Trump hatte das Bild nur wenige Stunden nach einem Angriff auf Papst Leo XIV. geteilt. In diesem hatte er das Kirchenoberhaupt als "schwach in Verbrechensfragen und schrecklich für die Außenpolitik" kritisiert. Das kontroverse Bild wurde später wieder von der Plattform entfernt.
JD Vance präsentiert Ausrede für Donald Trumps unfassbaren Post
Vance befand sich also in einer heiklen Lage zwischen Glauben und Regierungstreue. Im Fox-News-Interview betonte er mehrfach, die Auseinandersetzung sei nicht berichtenswert und versuchte, den wachsenden Riss zwischen seinem Chef und dem geistlichen Oberhaupt von über einer Milliarde Katholiken herunterzuspielen.

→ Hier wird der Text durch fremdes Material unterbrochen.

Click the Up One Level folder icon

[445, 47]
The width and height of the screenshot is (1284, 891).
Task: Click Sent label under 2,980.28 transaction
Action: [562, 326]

Vance bezeichnete die Veröffentlichung als humorvoll gemeinte Aktion. Der US-Präsident habe einen Witz gemacht, befand Vance. Trumps Entscheidung, das Bild wieder zu entfernen, begründete Vance damit, dass der Präsident erkannt habe, wie viele Menschen seinen Humor missverstanden hätten.
Donald Trump macht sprachlos mit peinlicher Erklärung für Jesus-Bild
Donald Trump selbst lieferte jedoch vor dem Weißen Haus eine völlig andere, allerdings nicht minder peinliche Erklärung ab, wie Videos beim Kurznachrichtendienst X zeigen. Er gab im Gespräch mit Reportern an, beim Posten des Bildes gedacht zu haben, das Foto zeige ihn als medizinisches Personal oder Rotkreuz-Helfer. Die Interpretation als Jesus-Darstellung wies er als Erfindung der "Fake News" zurück.
Trump attackierte Papst Leo XIV. öffentlich
Der Streit zwischen Trump und dem in Chicago geborenen Papst eskaliert seit Wochen. Seit dem Start des Iran-Krieges Ende Februar übt Papst Leo XIV. offene Kritik an der US-Regierung - am Konflikt selbst, an der Einwanderungspolitik und an Trumps Behauptung, Gott stehe hinter dem Krieg. Zuletzt rief das Kirchenoberhaupt angesichts der Lage in der Golfregion zu Frieden auf. Trump reagierte mit einem dramatischen Angriff auf Truth Social:
- "Ich will keinen Papst, der den Präsidenten der Vereinigten Staaten kritisiert, denn ich tue genau das, wozu ich IN EINEM ERDRUTSCHSIEG gewählt wurde."
- Er beanspruchte sogar Verdienste an Leos Wahl und schrieb: "Wäre ich nicht im Weißen Haus, wäre Leo nicht im Vatikan."